### What is being asked
Up to and including the line with "Task: Click the yellow POC 0.04686 label", please reproduce the lines below exactly, beginning with the first.

Task input START

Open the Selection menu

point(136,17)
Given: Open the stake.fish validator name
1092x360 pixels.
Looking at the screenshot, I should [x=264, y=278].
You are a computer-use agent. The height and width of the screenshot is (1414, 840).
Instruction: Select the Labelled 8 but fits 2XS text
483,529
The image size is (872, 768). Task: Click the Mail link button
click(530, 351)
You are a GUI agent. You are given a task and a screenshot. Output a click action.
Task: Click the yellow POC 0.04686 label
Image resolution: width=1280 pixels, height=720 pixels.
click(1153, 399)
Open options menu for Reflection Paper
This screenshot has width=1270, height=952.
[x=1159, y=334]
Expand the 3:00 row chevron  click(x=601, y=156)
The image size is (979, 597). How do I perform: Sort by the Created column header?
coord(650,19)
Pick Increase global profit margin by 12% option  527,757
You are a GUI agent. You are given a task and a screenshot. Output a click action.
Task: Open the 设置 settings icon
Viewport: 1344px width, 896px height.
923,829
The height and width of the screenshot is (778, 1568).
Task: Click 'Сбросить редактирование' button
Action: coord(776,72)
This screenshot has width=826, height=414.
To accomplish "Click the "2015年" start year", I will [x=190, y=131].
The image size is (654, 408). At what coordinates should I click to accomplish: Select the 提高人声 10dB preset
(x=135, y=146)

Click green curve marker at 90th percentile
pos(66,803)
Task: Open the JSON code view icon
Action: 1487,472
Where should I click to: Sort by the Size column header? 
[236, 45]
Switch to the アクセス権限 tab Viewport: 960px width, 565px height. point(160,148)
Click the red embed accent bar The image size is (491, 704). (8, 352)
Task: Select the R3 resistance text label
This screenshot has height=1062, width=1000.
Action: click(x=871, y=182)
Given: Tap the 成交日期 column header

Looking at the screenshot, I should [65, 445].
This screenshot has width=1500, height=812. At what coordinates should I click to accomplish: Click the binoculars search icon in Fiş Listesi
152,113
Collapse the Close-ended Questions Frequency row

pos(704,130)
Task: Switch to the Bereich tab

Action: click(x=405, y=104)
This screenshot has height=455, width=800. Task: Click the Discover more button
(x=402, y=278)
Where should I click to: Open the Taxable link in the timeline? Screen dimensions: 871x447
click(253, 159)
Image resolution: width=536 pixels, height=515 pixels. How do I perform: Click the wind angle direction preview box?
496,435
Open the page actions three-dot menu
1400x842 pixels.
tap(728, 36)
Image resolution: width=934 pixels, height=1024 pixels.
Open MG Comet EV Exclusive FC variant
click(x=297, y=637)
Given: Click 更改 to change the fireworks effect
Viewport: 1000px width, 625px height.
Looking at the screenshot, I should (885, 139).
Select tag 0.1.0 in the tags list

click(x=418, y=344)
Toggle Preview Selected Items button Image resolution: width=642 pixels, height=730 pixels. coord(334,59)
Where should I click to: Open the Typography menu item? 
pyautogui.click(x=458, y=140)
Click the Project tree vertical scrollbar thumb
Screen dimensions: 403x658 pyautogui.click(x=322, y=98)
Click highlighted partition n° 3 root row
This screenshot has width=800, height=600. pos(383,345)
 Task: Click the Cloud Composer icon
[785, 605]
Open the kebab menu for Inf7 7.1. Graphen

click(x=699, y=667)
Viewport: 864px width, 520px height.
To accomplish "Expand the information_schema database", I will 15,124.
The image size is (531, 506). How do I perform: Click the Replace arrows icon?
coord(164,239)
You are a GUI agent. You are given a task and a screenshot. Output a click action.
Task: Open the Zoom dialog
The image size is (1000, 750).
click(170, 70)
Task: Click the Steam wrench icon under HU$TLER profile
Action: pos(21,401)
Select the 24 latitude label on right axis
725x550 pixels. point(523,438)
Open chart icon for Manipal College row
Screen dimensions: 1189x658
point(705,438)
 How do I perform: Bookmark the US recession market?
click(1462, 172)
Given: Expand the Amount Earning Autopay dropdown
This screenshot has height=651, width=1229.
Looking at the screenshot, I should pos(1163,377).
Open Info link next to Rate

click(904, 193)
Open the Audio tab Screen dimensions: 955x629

Task input END

### Expected answer
Open the Selection menu

point(136,17)
Given: Open the stake.fish validator name
1092x360 pixels.
Looking at the screenshot, I should [x=264, y=278].
You are a computer-use agent. The height and width of the screenshot is (1414, 840).
Instruction: Select the Labelled 8 but fits 2XS text
483,529
The image size is (872, 768). Task: Click the Mail link button
click(530, 351)
You are a GUI agent. You are given a task and a screenshot. Output a click action.
Task: Click the yellow POC 0.04686 label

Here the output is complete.